- DATA ENTRIES
━━━━━━
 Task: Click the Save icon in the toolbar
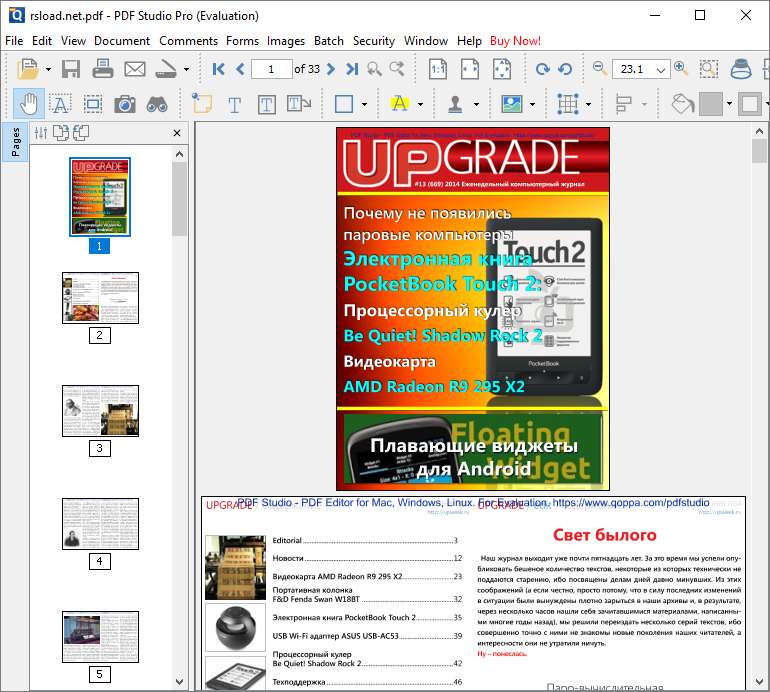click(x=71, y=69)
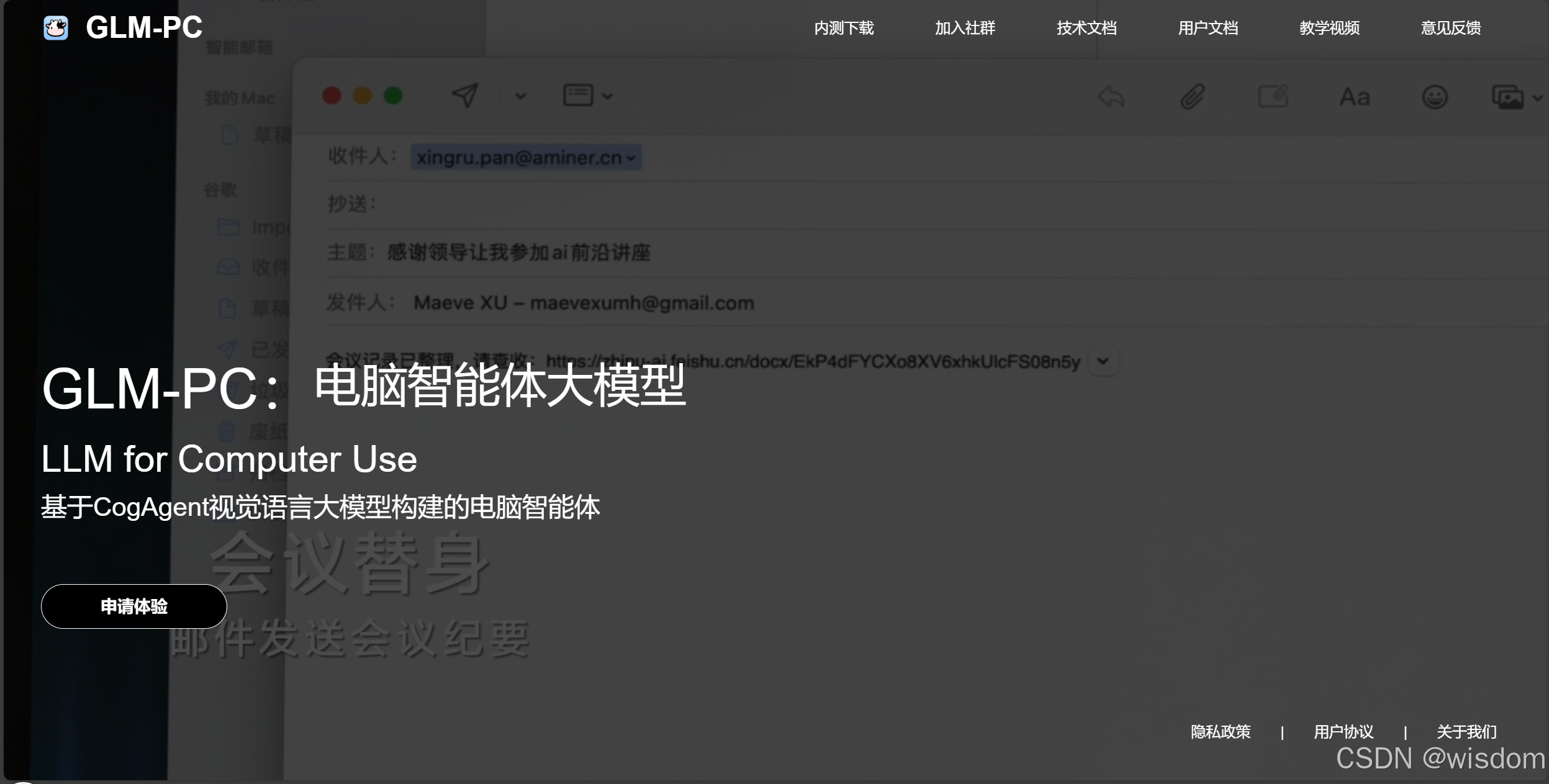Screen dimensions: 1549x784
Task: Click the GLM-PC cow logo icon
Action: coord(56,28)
━━━━━━
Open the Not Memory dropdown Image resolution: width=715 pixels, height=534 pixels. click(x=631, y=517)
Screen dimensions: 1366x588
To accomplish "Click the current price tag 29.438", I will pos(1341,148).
━━━━━━
Reproduce the records from the line with "Open the Not" up to and including the line with "I will pos(1341,148).".

Open the Not Memory dropdown Image resolution: width=715 pixels, height=534 pixels. click(x=631, y=517)
Screen dimensions: 1366x588
To accomplish "Click the current price tag 29.438", I will pos(1341,148).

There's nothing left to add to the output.